Con una leva sotto il macigno, potevo sperare di sollevarlo, ma prima mi toccava scavarmi una nicchia per la punta. Mirai bene sulla base della pietra e ci vorticai il piccone contro, diede uno schiocco del quale sentì il rimbombo salire, come la mia voce poco prima, lo seguii verso l'alto con lo sguardo, mi tornò indietro fortissimo, con lui scesero anche della polvere, piccola ghiaia che mi rimbalzò sul naso.
Non ci volli riflettere e diedi un secondo colpo. Dopo il rombo, dal soffitto sopra al pozzo giunse uno scricchiolio, sempre più forte fino a fermarsi di colpo.
«Che cos'era?»
Un attimo dopo una gigantesca stalattite entrò nella luce della mia lanterna, calò dall'alto nel silenzio e schiantò sul terreno con tanta potenza che venni sbalzato in aria e ricaddi al suolo.
Mi fischiarono le orecchie, tornai a sentire in tempo per accorgermi che rimbombo dello schianto risaliva la parete per echeggiare in un suono potentissimo, da scoppiarmi i timpani, a cui seguì un altro scricchiolio sempre più forte e poi interrotto.

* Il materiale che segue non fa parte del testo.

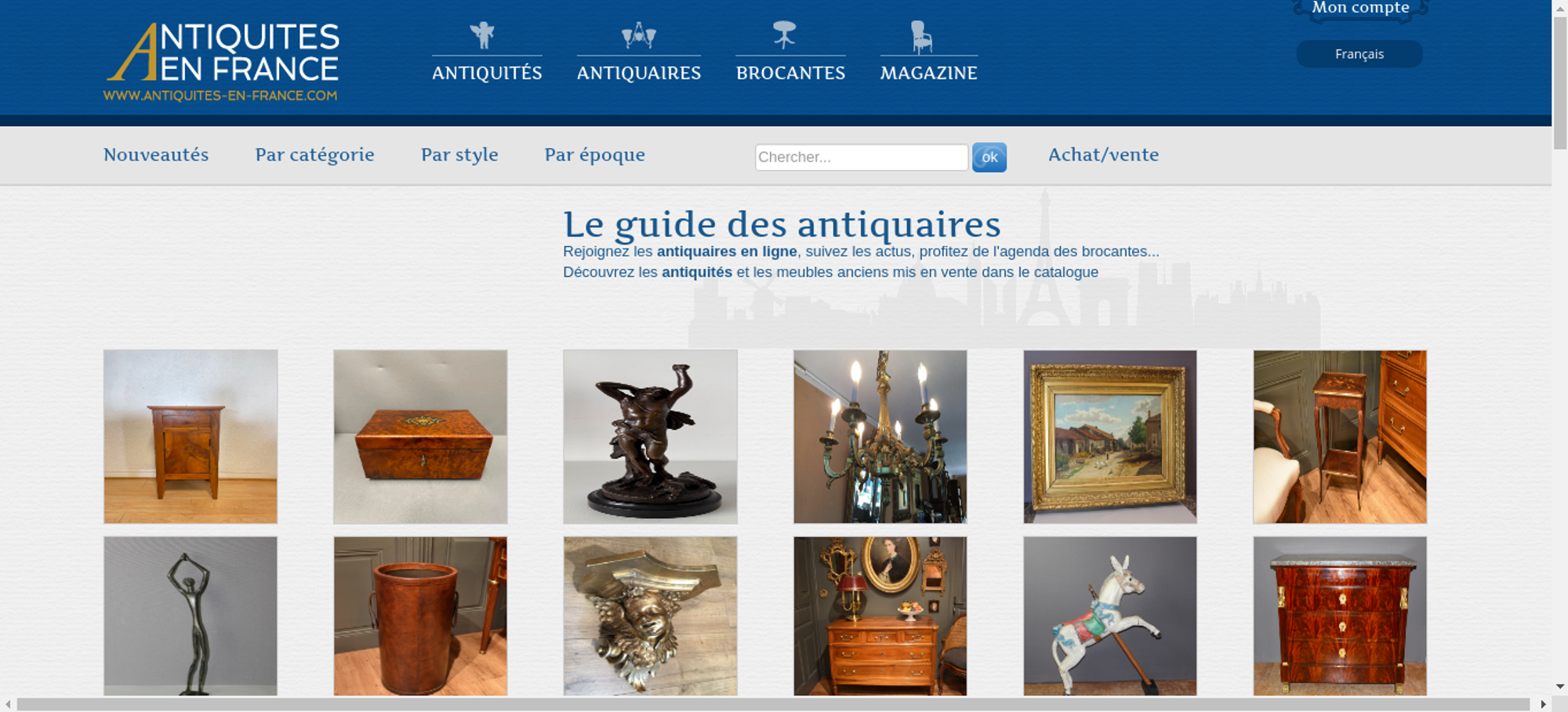Click the Chercher search field
This screenshot has width=1568, height=712.
(x=862, y=157)
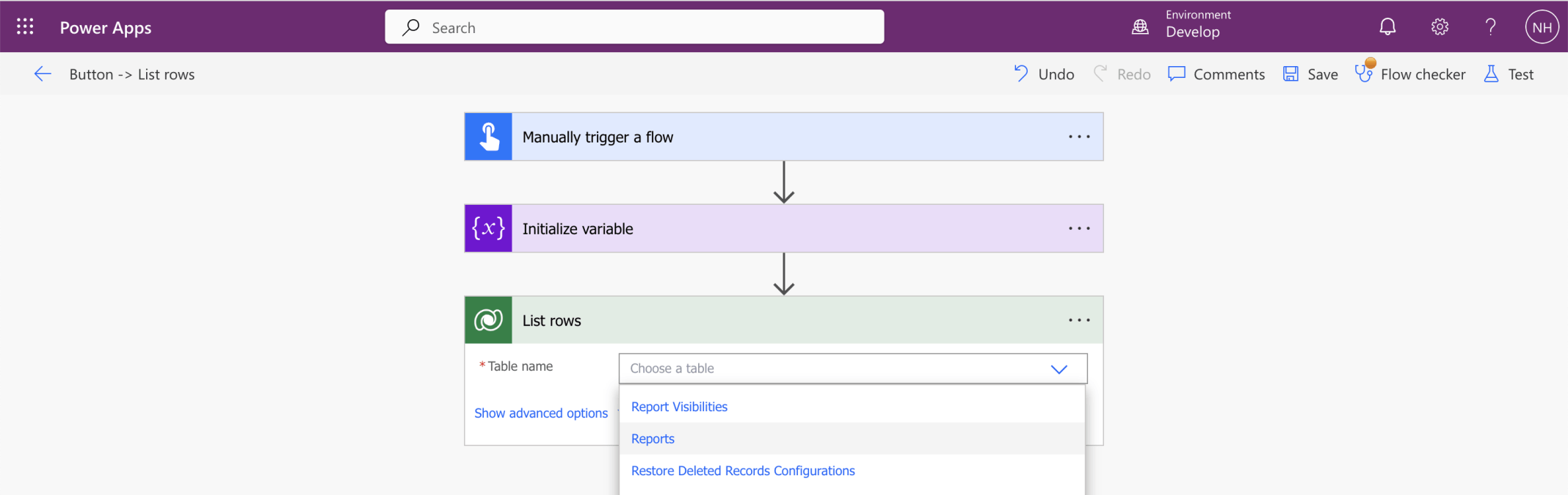Open Initialize variable ellipsis menu
This screenshot has width=1568, height=495.
[x=1079, y=228]
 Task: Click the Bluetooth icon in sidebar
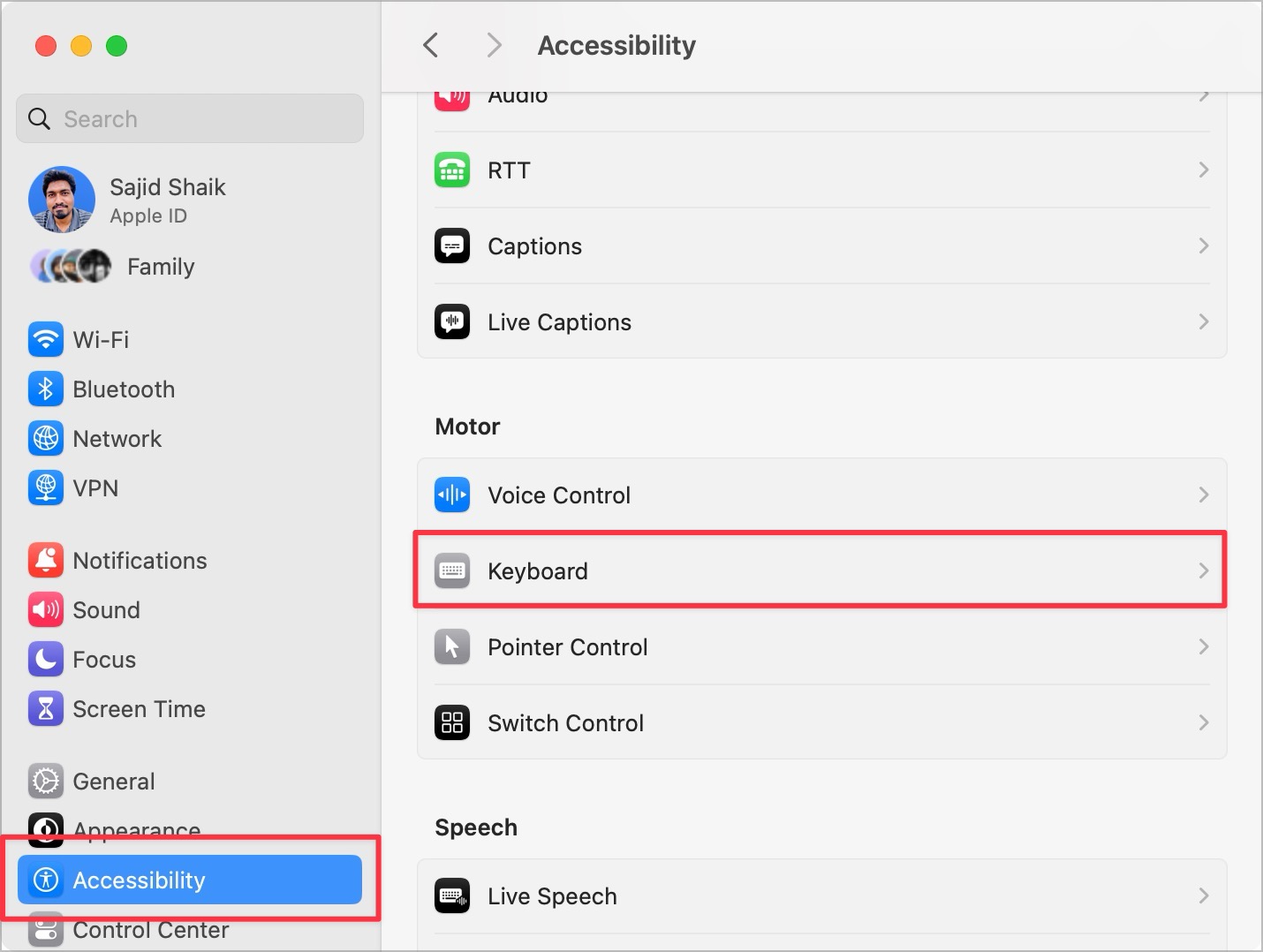(x=45, y=389)
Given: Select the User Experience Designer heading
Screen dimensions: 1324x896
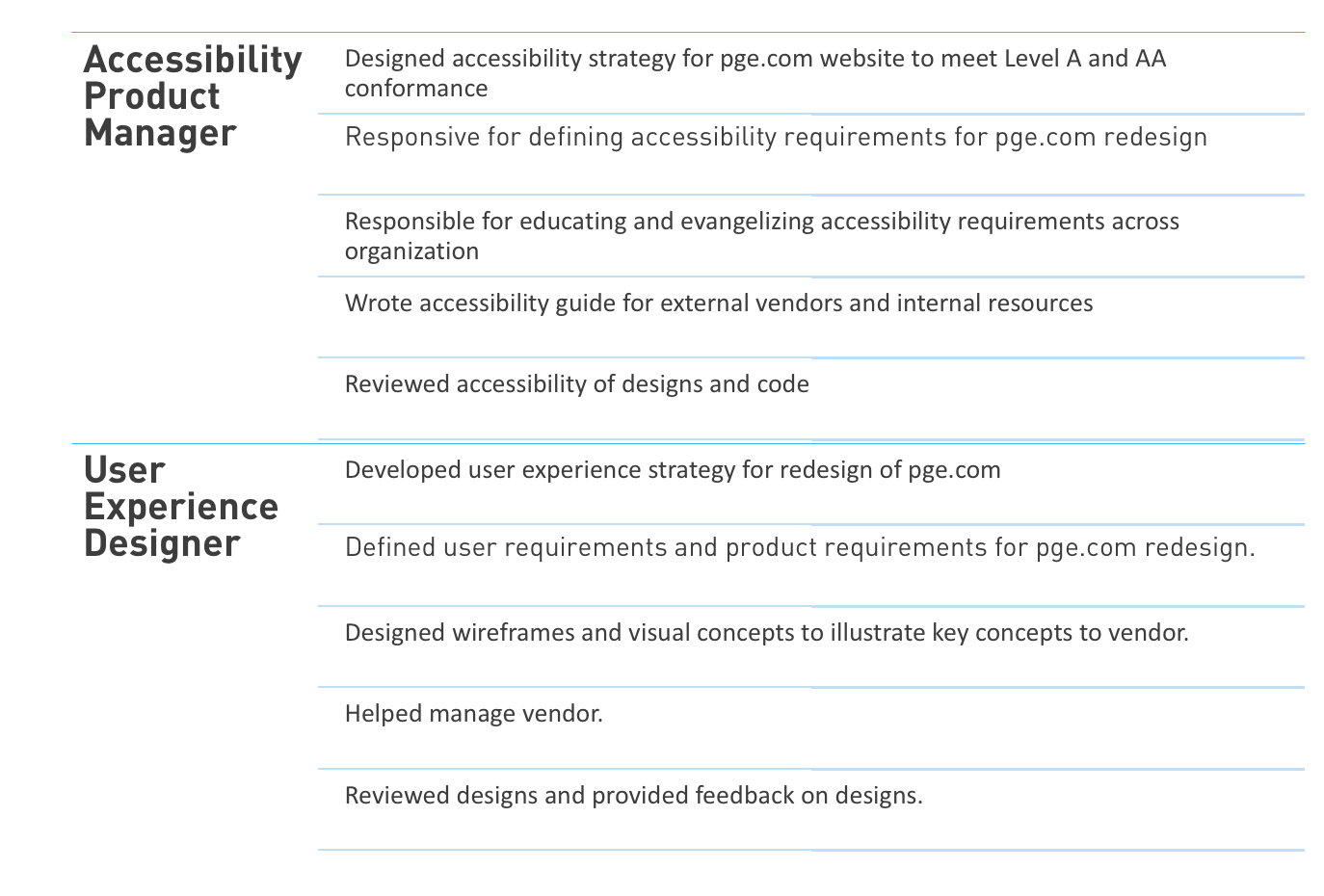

Sgranai gli occhi, un'altra stalattite stava cadendo verso di me, non la vedevo ma lo sapevo, la percepivo volare nel buio. Alzai il lume, saltai in piedi, vidi un cunicolo incorniciato dal luccichio di gemme.
Corsi per imboccarlo ma prima che ne passassi l'ingresso la stalattite schiantò sul pavimento, come la prima non mi colpì ma mi lanciò per aria e atterrai già nel cunicolo.
Schiena a terra rimasi zitto finché non fui certo che quel secondo colpo non richiamasse un altro macigno volante. Le due stalattiti cadute luccicavano come il pavimento e, a vederle, la forma di quel pavimento pareva il risultato di molti crolli.
Trovai il coraggio di tapparmi la bocca, lasciare le scarpe e tornare là, in punta di piedi. Del nano non riuscii più a trovare nulla, sepolto. Sollevai il mento e guardai su, solo per un attimo però, temevo che le stalattiti potessero calare in quel momento e bucarmi l'occhio.
Un pavimento ingioiellato sotto un soffitto pericolante, suscettibile a ogni suono di piccone, si trattava anche quella di una grossa trappola e non una qualunque, quella trappola destinava la morte a ogni nano avido.
Supposi che nessun nano del genere avesse superato quel punto della discesa, tuttavia notai di nuovo la cornice di gemme attorno al cunicolo dov'ero scappato. Per me luccicava come a indicare la via di fuga, per un nano avido invece suonava come la promessa di qualcosa di più succulento da trovare, di gemme e filoni ancora più ricchi.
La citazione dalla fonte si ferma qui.